Estère’s debut album, My Design, On Others’ Lives, is state-of-the-art designer funk with a Kiwi twist. There’s the feeling of it being polished almost to the point of pernickety.

The song with the nudgy title of "Pro Bono Techno Zone", has an agreeably witty exposition, but just before the two-minute mark, it becomes rather stuck in a groove.

I find myself relaxing a little more in her song, "Grandmother".

For a start, it’s very personal, written on the the death of her grandmother. And the singer tells us that she’s particularly proud to share her name, a name that means “morning star”.

But even here, perhaps a few explanations are necessary for those without access to lyric sheets — and you certainly don’t get those if you purchase an album through iTunes.

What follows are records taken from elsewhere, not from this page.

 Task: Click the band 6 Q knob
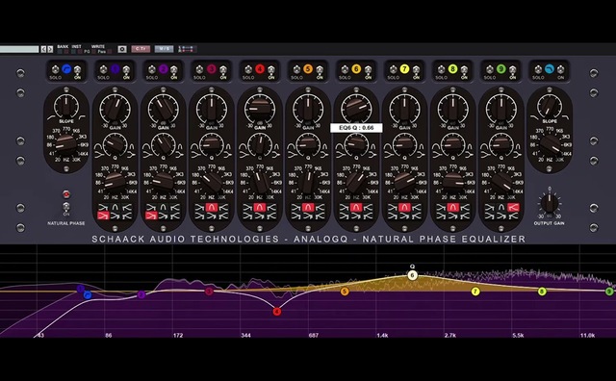(356, 144)
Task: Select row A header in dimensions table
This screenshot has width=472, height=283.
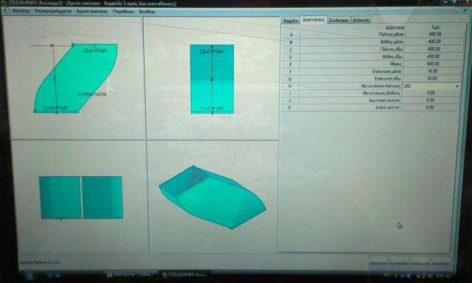Action: click(x=291, y=35)
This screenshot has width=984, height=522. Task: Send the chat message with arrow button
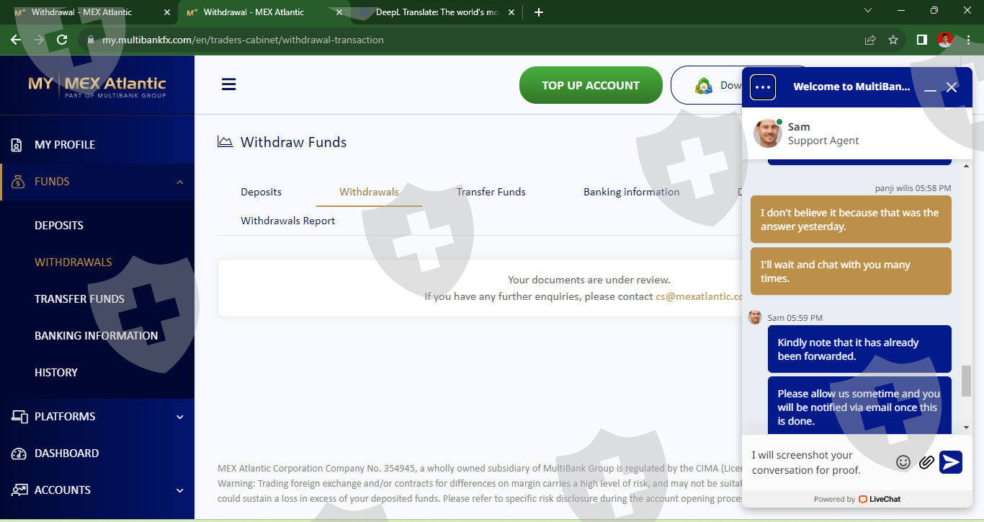pos(951,462)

You’ll hear a backing refrain which may sound like vocalese. In fact, it’s in French, repeating the words “Appelez de la terre l’esprit de ma grand’mère” — a phrase that calls the spirit of her grandmother from the earth. And it’s not the only French that you’ll hear on Estère’s album . . . her French-domiciled father hails from Cameroon.

The flaunted cleverness of Estère’s songwriting inevitably reminds me of a young Hamilton woman who, in 2004, at the age of just 14,  was runner up in our country’s National Secondary School Songwriting Competition.

Kimbra Johnson shed her family name in 2011, and came up with her first album, Vows. It pressed buttons that folks wanted pressed at the time, and set her on an international upward spiral. I, for one, was totally bewitched by the ease with which this young woman played the style game in the album’s opening track, "Cameo Lover".

It’s a perfectly proportioned diadem of princess power pop, in which she’s valiantly coping with a recalcitrant lover, bubble-wrapped in what sounds like mother fixated baby love.

The best touches for those of us old enough to be the singer’s grandparents are the electro equivalent of those snappy pizzicatos that Norrie Paramor strung up behind the young Helen Shapiro.

When I got hold of Kimbra’s new album, Primal Heart, a few months ago, I was looking for songs that were relatively uncluttered with studio business and I found a heartening specimen in the ballad, "Version of Me".

Perhaps even the lyrics in what is essentially a love song also make oblique references to new controls being exercised, when she owns up to her predilection for throwing words around like fire.

There certainly are fires glimmering and glowing on the peripheries of the song, but an all-important keyboard, firmly centre-stage, is the perfect anchor.

Listen to these songs and several more by clicking the "Listen" button up above.

Music Details

'Song title' (Composer) – Performers
Album title
(Label)

'Pro Bono Techno Zone' (Estere) – Estere
My Design, On Others' Lives
(Estere)

'Grandmother' (Estere' (Estere
My Design, On Others' Lives
(Estere)

'It takes Time' (Johnson) – Kimbra Johnson
Play It Strange
(Play it Strange)

'Cameo Lover' (Johnson) – Kimbra
Vows
(Warner )

'The Build Up' (Johnson) – Kimbra
Vows
(Warner )

'Teen Heat' (Johnson) – Kimbra
The Golden Echo
(Warner)

'I'm Wishing' (Churchill/Morey) – Adriana Caselotti
Disney's Snow White and the Seven Dwarfs
(Buena Vista)

'I'm Wishing' (Churchill/Morey) – Kimbra
We Love Disney
(Universal)

'Version of Me' (Johnson) – Kimbra
Primal Heart
(Warner)

'If Only' (Teeks) – Teeks
The Grapefruit Skies
(Warner)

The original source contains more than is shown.